Search-engine friendly clone of the ACL2 documentation.

Atc-tutorial

Atc-tutorial-identifiers

ATC tutorial: ACL2 representation of C identifiers.

(This page may be skipped at first reading.)

As mentioned in atc-tutorial-int-programs, C function and variable names are represented by ACL2 symbols whose names are the C function and variable names. This tutorial page explains in more detail which and how C identifiers are represented in ACL2.

[C17:5.2.1] describes two (possibly identical) character sets: one in which the C code is written (the source character set), and one whose character values are manipulated by the C code (the execution character set). C identifiers consist of characters from the source set.

The source and execution character sets may be anything, so long as they satisfy the requirements stated in [C17:5.2.1]; they do not have to be ASCII or Unicode or anything specific. However, they are required to contain certain characters that have obvious ASCII counterparts. It also seems that, given the prevalence of (supersets of) ASCII, most C implementations will indeed use (some superset of) ASCII for both the source and execution character set. This certainly appears to be the case on platforms like macOS.

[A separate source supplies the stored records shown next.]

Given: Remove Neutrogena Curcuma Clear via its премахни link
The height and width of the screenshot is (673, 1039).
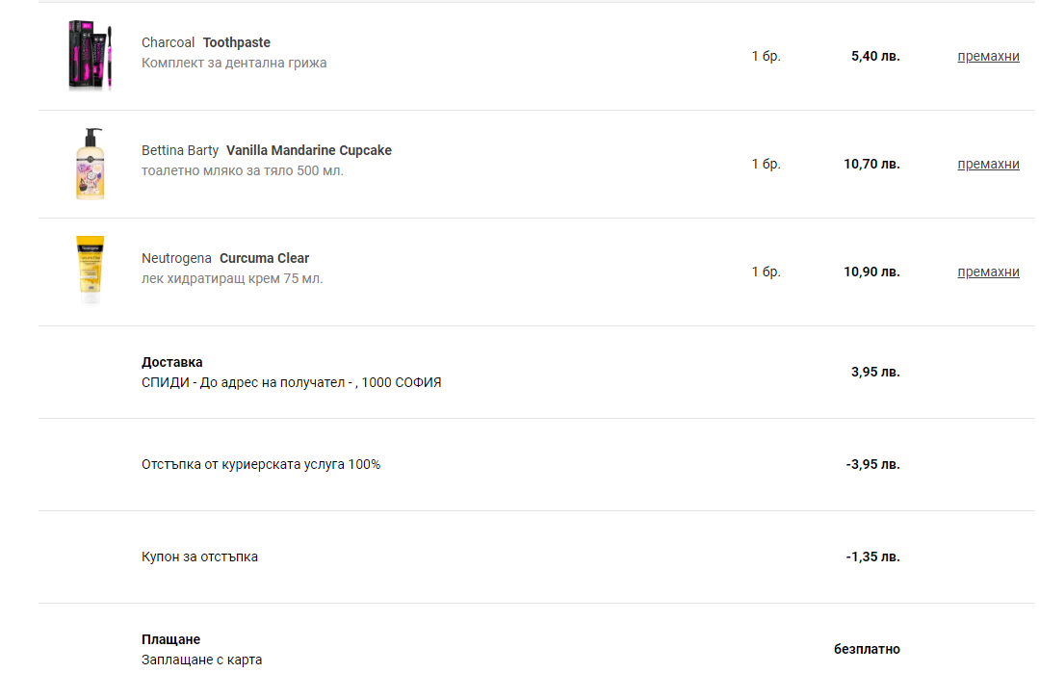Looking at the screenshot, I should 988,272.
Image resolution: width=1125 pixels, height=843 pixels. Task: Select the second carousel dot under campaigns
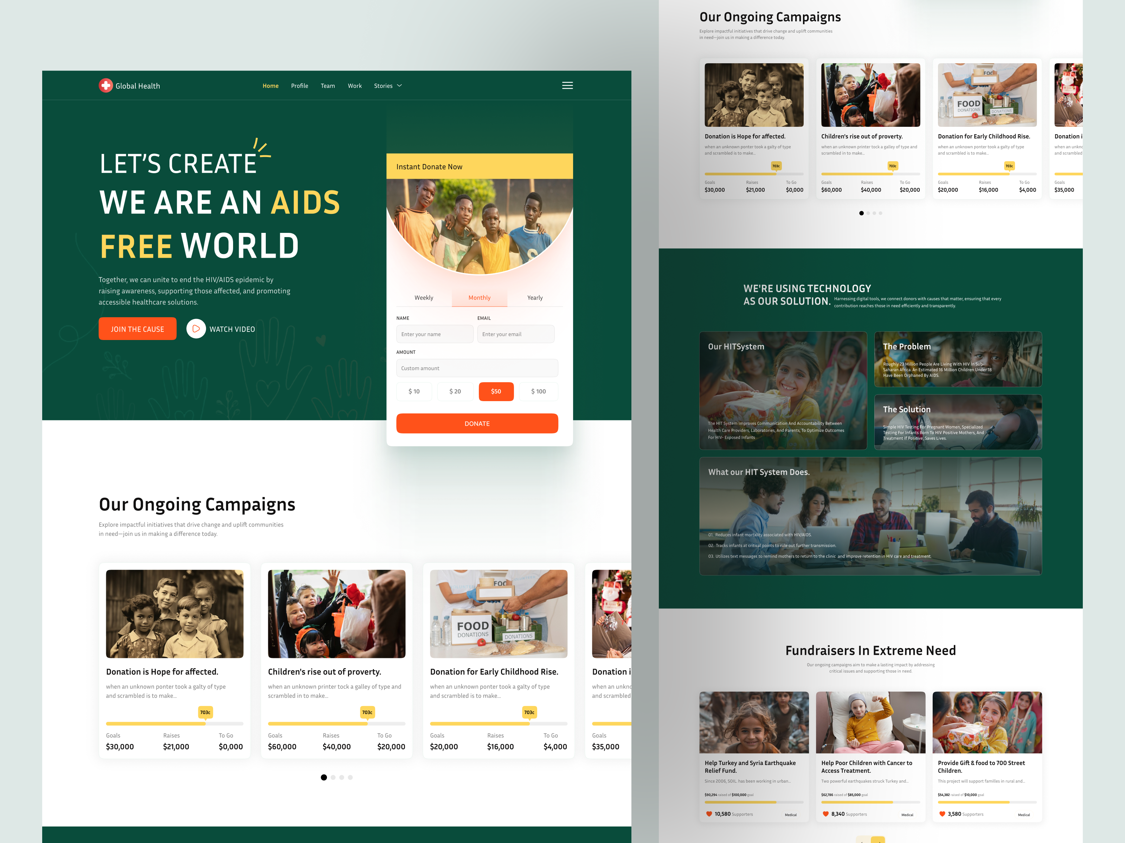[333, 777]
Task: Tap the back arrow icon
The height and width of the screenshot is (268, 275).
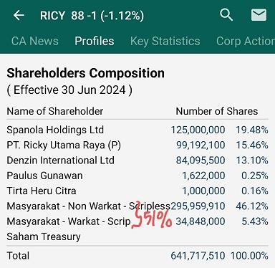Action: coord(19,16)
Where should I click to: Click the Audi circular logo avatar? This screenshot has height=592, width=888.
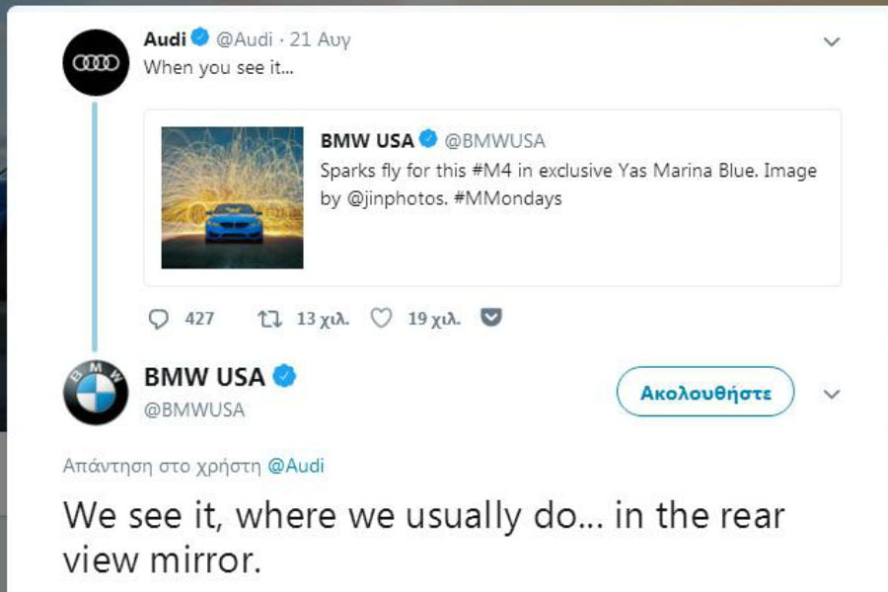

Based on the above considerations, and the fact that the ACL2 character set is the ISO 8859-1 superset of ASCII, ATC assumes that the C implementation supports a superset of ASCII, and generates code that is entirely in ASCII, for greater portability. This means that the generated C identifiers, in particular, must consist of ASCII characters.

ATC generates C code with portable ASCII identifiers, i.e. identifiers that are both ASCII and portable. This notion is described and motivated in portable-ascii-identifiers. It is also stated in Section `Portable ASCII C Identifiers' of the ATC reference documentation. Portable ASCII identifiers are represented, in ACL2, by symbols whose symbol-names are exactly the C identifiers. Since, as mentioned above, ACL2 characters are a superset of ASCII, any portable ASCII C identifier may be represented by some ACL2 symbol. The symbol-package-names are ignored for this purpose: different ACL2 symbols with the same name but different package name represent the same C identifier (provided that their names are legal portable ASCII C identifiers).

The Lisp platform on which ACL2 runs is typically case-insensitive, in the sense that symbols may be written in uppercase or lowercase, and either way their names are uppercase, e.g. both (symbol-name 'abc) and (symbol-name 'ABC) yield the string "ABC". However, enclosing a symbol in vertical bars makes it case-sensitive, e.g. (symbol-name '|abc|) yields the string "abc".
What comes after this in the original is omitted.